1) Title of each class of securities to which transaction applies:
2) Aggregate number of securities to which transaction applies:
3) Per unit price or other underlying value of transaction computed
pursuant to Exchange Act Rule 0-11.
4) Proposed maximum aggregate value of transaction:
5) Total fee paid:
[ ] Fee paid previously with preliminary materials.
[ ] Check box if any part of the fee is offset as provided by Exchange
Act Rule 0-11(a)(2) and identify the filing for which the offsetting
fee was paid previously.

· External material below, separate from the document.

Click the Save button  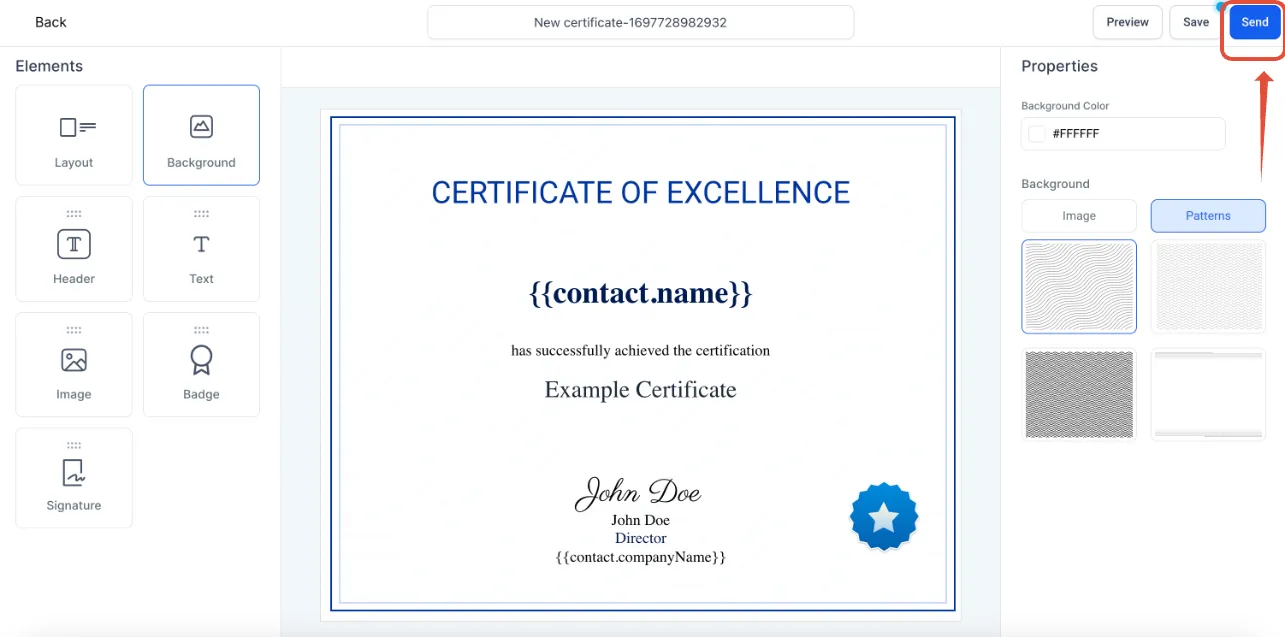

Identify the previous filing by
registration statement number, or the Form or Schedule and the date
of its filing.
1) Amount Previously Paid:
2) Form, Schedule or Registration Statement No.:
3) Filing Party:
4) Date Filed:
<PAGE>
SIBONEY CORPORATION
8000 Maryland Ave., Suite 1040
P.O. Box 16184
St. Louis, Missouri 63105
NOTICE OF ANNUAL MEETING OF STOCKHOLDERS
TO BE HELD MAY 8, 1997
NOTICE IS HEREBY GIVEN that the annual meeting of the stockholders of SIBONEY
CORPORATION will be held at the Clayton Mercantile Building Conference Centre,
8000 Maryland Ave., St. Louis, Missouri 63105 on Thursday, May 8, 1997, at 11:00
a.m., for the following purposes:
1. to elect a board of six directors;
2. to consider approval of the Siboney Corporation 1997 Incentive
Stock Option Plan; and
3. to transact such other business as may properly come before the
meeting or any adjournment thereof. Stockholders of record at the
close of business on March 11, 1997 will be entitled to vote at the
meeting. A copy of the Annual Report for 1996 accompanies this notice.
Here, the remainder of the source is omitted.